CORVALLIS, Ore. – Students, researchers and the public will have extraordinary access to the drawings, letters and field diaries of Scottish explorer David Livingstone through an expanded digital archive and new website that is launching today.
The site, Livingstone Online, www.livingstoneonline.org, is the digital home for the documents chronicling the life and work of Livingstone, a missionary, physician and abolitionist best known for his travels in Africa in the mid-19th century.
“The original Livingstone documents are scattered all over the world – in Africa, Scotland, England and in private collections,” said Megan Ward, an assistant professor at Oregon State University and associate director of the Livingstone Online project. “There’s never been a single physical location for these documents. We wanted to come up with a more comprehensive archive.”
The project, directed by Adrian S. Wisnicki, assistant professor of English at the University of Nebraska, is being funded by a three-year, $265,000 grant from the National Endowment for the Humanities. The website for the digital archive is being hosted by the University of California, Los Angeles.
Livingstone’s work provides insight into globalization, imperialism and the role of the British Empire and life in Africa during that period. Many of the themes prevalent in Livingstone’s work continue to resonate today, said Ward, who teaches and researches Victorian literature. Livingstone is an icon of the era, she said – his work inspired questions of empire throughout the literature of that time.
“He was seen as a great hero then, though the lens of time changes people’s perspective of him and his work,” said Ward, who teaches in the School of Writing, Literature and Film in OSU’s College of Liberal Arts. “He left a complicated legacy. Due to his work to end the slave trade, he has been considered a freedom fighter for Africa, but his exploration also has been viewed as detrimental to Africa and its people.”
The online archive was established in 2005 then dramatically expanded through a two-year, international collaboration among scholars, digital librarians, museum curators and others across the U.S., Scotland, England and South Africa.
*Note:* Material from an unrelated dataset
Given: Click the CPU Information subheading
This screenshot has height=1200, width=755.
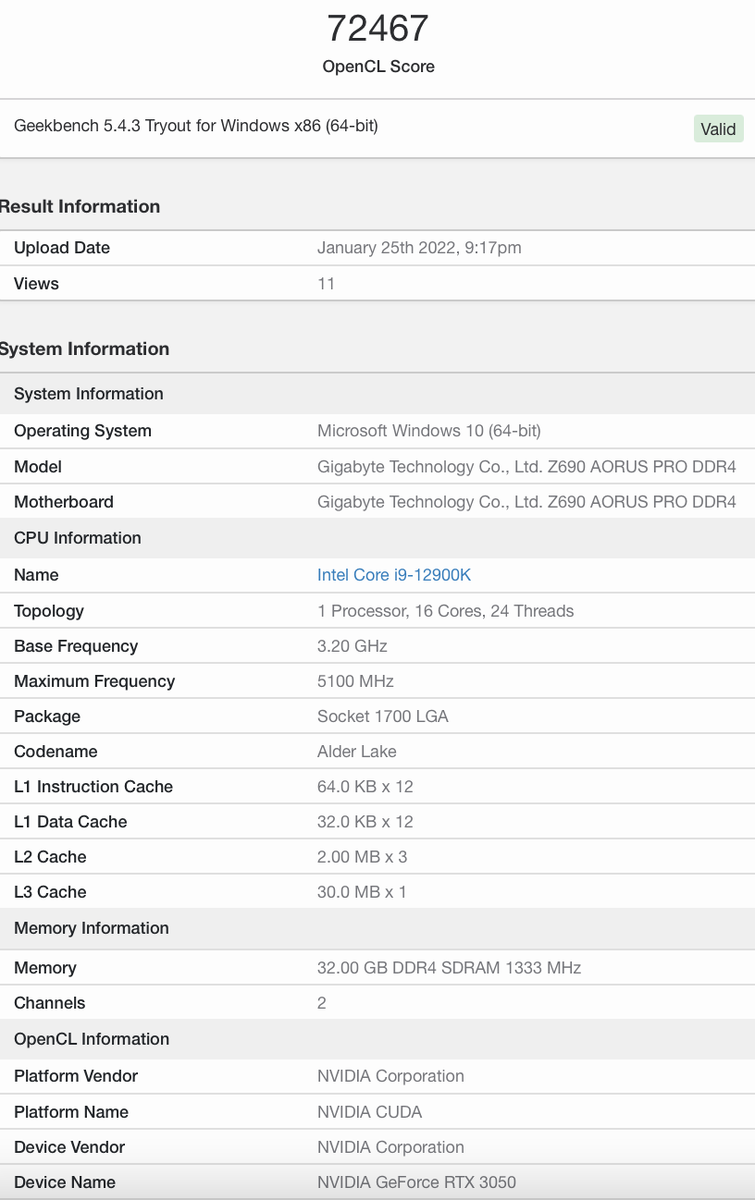Looking at the screenshot, I should coord(78,538).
The beta version of the new, expanded site is being unveiled this week.
More than 7,500 original images of Livingstone’s writings can be found on the site and the archive is expected to expand to more than 12,000 images by 2016. The archive also includes drawings and illustrations depicting Livingstone’s work and findings.
Wisnicki and Ward have received another, $168,000 National Endowment for the Humanities grant so they can use spectral imaging and processing technology to study one of Livingstone’s diaries in new ways.
“He ran out of paper and ink at one point and was writing on newspapers using ink made from local clothing dye,” Ward said.
Over time, the paper became fragile and the writing all but disappeared. The spectral imaging technology allows researchers to see the words that once were there. One illegible diary has already been restored using the technology.
The new grant will allow researchers to more closely examine a second, companion diary that is more legible. Researchers hope to use the spectral imaging technology to reveal other aspects of its history, such as how and when it was written, when pages were added and in what order the pages were assembled. That could provide further understanding of where and how Livingstone documented conflicts between Arab slave traders and the central African people, Ward said.
The archive of Livingston’s work will serve as a resource for academic researchers as well as for students from elementary school through college. One section of the site contains outreach materials geared to students ages 9-13. Making the site compatible for use with mobile devices, including tablets and smart phones, is in future plans as well, Ward said.
“The digital images give these historical documents new life and make them available to a wider audience,” Ward said. “You can see flies that were smashed in notebooks, funny sketches, even drops of blood.”
To commemorate the launch of the new Livingstone Online site, Wisnicki and Ward are speaking this week at the British Library and the National Library of Scotland.